Crist relied on NASA, via Hollywood, for an analogy. He asked who had seen "Apollo 13," the movie about the disastrous space mission that ended in the safe return of astronauts despite catastrophic systems failures on board the ship.

"We're Americans," Crist said of the determination and ingenuity displayed by NASA engineers. "We've got to do that."

2 Responses »

  1. Oil spill diaster

    Jim Kirwan published on Rense on May 3 that an engineer with 25 years of experience with big machines (in the oil industry?) has the impression BP probably never can cap the broken drilling hole and in that case all the toxic ocean water in the world will destroy wildlife.

    I reallize that this is not imginary because BP drilled on the edge of what human technology can do.

    This is not drilling a well and then pumping-up the oil. On the sea bottom which is 5,000 feet below sea level the pressure by the water is already 150 bar. To spuw oil in it, is must have a pressure of at least 150 Bar or 2,200 psi. This is comparable with the pressure in an oxygen cilinder for welding. If the valve of a compressed air cylinder is broken or sheared off, the released pressure will cause the cylinder of 190 lbs to act like a rocket, shooting away quickly.
    But at the point where the drill hit the oilwell 30,000 feet under the bottom of the sea then one has to add another column of 30,000 feet oil representing about 13000 psi totalling about 15,000 psi. At least this should be the pressure in the well to push the oil up just to the level of the rig.

    But because the safety valves blew out and even destroyed the rig, there was way more extra pressure over 15,000 psi in that well. It looks impossible to cap the hole 5,000 feet below sea level for after robots failed, BP now tries to position a dome over the hole to catch the oil by sucking it up for 85%. But the oil is squirting immensely into the water drawing and mixing with the water by turbulance. If it is possible to catch 85% of the oil, which is highly questionable, at least 30,000 barrels a day continues spuwing into the sea going in circulation around the earth with the Gulfstream a little later. Now BP thinks to be able to release the pressure in the well by drilling another pipe which can be accomplished in 3 months they say. In the mean time 20 million barrels are circulating the world already if the dome not works. After that drilling nobody knows how long it takes to get some pressure off that big well.

    Addition of poisonous metanol will poison wildlife and surface active agents will make an emulsion of the oil in water, moving it downwards in super fine particles which are ingested by all wildlife from the surface to the bottom.
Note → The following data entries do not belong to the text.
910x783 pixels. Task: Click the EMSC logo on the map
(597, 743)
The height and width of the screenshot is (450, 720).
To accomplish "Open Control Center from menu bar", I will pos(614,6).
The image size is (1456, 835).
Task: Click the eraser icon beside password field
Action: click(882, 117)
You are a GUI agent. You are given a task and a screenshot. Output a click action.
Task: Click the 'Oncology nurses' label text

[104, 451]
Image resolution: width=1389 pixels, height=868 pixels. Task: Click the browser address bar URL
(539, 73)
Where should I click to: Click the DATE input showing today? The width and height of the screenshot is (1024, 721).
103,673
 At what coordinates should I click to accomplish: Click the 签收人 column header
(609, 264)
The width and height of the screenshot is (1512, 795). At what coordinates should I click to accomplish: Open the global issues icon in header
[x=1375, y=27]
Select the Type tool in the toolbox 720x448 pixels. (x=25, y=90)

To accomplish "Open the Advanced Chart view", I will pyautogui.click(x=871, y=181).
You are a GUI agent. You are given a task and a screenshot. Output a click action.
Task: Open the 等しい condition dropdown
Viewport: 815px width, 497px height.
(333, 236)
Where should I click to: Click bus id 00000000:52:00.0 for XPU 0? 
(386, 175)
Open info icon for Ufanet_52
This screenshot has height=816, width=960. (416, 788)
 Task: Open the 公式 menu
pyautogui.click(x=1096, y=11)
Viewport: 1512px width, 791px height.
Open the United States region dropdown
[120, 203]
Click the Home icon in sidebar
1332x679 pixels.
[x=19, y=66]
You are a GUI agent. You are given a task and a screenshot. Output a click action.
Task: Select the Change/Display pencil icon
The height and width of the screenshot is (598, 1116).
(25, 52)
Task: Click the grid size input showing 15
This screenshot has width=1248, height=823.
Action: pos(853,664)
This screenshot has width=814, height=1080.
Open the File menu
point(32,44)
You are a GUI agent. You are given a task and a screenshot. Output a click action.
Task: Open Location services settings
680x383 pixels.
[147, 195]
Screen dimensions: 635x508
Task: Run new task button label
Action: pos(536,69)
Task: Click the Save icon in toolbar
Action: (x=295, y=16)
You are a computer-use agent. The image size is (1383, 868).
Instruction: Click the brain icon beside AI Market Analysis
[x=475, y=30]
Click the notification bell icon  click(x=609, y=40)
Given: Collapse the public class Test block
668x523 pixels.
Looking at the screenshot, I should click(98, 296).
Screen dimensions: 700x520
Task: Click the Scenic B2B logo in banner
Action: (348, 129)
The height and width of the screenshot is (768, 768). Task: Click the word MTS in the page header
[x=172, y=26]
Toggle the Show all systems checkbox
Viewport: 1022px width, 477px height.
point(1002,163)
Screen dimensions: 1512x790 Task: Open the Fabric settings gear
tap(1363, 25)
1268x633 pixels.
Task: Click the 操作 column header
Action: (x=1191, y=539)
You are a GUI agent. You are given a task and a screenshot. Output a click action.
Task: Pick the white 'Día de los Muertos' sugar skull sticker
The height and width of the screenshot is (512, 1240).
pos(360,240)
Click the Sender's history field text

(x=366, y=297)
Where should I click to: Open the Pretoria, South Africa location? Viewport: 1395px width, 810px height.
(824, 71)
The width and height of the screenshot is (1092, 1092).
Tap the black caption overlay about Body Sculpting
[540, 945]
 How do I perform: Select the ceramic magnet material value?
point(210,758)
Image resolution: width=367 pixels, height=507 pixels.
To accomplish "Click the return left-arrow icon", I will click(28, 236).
    Though this information is not helping to solve this oil disaster at all, it maybe of any help to be prepaired if they can’t stop it.

    Bob (chemical enigineer)

  2. Its much more complicated than the explination I am about to give, but I have a possible solution. They need to tap into the broken pipe and divert some oil up to the surface. This will eliminate some of that pressure. They should then place a mechanical sealer at the break. By mechanical, I mean something that allows flow through it so they can get it into place and then closes. If it is hinged from the inside, the pressure from the oil would hold it shut. The could then close the relief pipe and have control. I have submitted this idea along with a couple others to BP.